Collected data entries
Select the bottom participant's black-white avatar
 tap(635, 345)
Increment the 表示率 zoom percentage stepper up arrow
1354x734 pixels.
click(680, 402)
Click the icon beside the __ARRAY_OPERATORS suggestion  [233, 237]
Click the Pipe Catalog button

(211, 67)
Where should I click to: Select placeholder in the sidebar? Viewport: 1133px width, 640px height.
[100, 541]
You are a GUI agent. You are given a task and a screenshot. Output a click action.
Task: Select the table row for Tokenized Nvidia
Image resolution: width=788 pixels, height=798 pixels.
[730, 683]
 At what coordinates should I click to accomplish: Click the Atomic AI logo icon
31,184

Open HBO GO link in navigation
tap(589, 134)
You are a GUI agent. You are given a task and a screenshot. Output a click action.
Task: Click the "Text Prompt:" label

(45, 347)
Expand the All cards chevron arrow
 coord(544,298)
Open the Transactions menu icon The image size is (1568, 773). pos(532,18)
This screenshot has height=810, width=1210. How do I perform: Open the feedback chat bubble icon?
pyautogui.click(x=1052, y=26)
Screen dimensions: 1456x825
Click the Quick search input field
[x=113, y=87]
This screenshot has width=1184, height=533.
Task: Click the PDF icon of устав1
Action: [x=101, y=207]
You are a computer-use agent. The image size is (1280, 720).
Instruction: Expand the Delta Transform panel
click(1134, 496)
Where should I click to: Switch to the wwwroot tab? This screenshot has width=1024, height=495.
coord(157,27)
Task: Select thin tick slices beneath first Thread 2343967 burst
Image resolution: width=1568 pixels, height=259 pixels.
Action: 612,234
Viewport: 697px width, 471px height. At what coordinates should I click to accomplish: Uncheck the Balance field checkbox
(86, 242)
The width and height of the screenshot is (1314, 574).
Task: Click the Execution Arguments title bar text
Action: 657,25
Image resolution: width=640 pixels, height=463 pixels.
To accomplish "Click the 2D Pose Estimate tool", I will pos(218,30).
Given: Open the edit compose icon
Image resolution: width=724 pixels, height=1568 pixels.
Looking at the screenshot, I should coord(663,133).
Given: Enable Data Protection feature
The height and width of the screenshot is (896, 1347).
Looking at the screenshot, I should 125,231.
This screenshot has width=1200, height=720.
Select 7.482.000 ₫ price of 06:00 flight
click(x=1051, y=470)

PROMPT
Restate exactly, and only, every line from the one that contains "Task: Select thin" through the last line of the records.

SOLUTION
Task: Select thin tick slices beneath first Thread 2343967 burst
Image resolution: width=1568 pixels, height=259 pixels.
Action: 612,234
Viewport: 697px width, 471px height. At what coordinates should I click to accomplish: Uncheck the Balance field checkbox
(86, 242)
The width and height of the screenshot is (1314, 574).
Task: Click the Execution Arguments title bar text
Action: 657,25
Image resolution: width=640 pixels, height=463 pixels.
To accomplish "Click the 2D Pose Estimate tool", I will pos(218,30).
Given: Open the edit compose icon
Image resolution: width=724 pixels, height=1568 pixels.
Looking at the screenshot, I should coord(663,133).
Given: Enable Data Protection feature
The height and width of the screenshot is (896, 1347).
Looking at the screenshot, I should 125,231.
This screenshot has width=1200, height=720.
Select 7.482.000 ₫ price of 06:00 flight
click(x=1051, y=470)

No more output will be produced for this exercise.